■ TASK DESCRIPTION ■
Copy the listing below line for line, keeping every character unchanged.

■ DATA SUPPLIED ■
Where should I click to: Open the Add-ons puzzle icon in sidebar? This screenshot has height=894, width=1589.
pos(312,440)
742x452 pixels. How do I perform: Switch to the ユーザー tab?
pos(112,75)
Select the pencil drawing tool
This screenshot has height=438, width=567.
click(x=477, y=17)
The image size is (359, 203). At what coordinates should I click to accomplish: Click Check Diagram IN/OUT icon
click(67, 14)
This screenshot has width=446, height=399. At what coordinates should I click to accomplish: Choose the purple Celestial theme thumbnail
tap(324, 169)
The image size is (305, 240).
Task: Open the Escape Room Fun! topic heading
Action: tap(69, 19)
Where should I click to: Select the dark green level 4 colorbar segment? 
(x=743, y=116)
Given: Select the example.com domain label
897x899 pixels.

■ PROBLEM SOLUTION ■
Where should I click to: Open the Add-ons puzzle icon in sidebar? This screenshot has height=894, width=1589.
pos(312,440)
742x452 pixels. How do I perform: Switch to the ユーザー tab?
pos(112,75)
Select the pencil drawing tool
This screenshot has height=438, width=567.
click(x=477, y=17)
The image size is (359, 203). At what coordinates should I click to accomplish: Click Check Diagram IN/OUT icon
click(67, 14)
This screenshot has width=446, height=399. At what coordinates should I click to accomplish: Choose the purple Celestial theme thumbnail
tap(324, 169)
The image size is (305, 240).
Task: Open the Escape Room Fun! topic heading
Action: tap(69, 19)
Where should I click to: Select the dark green level 4 colorbar segment? 
(x=743, y=116)
Given: Select the example.com domain label
897x899 pixels.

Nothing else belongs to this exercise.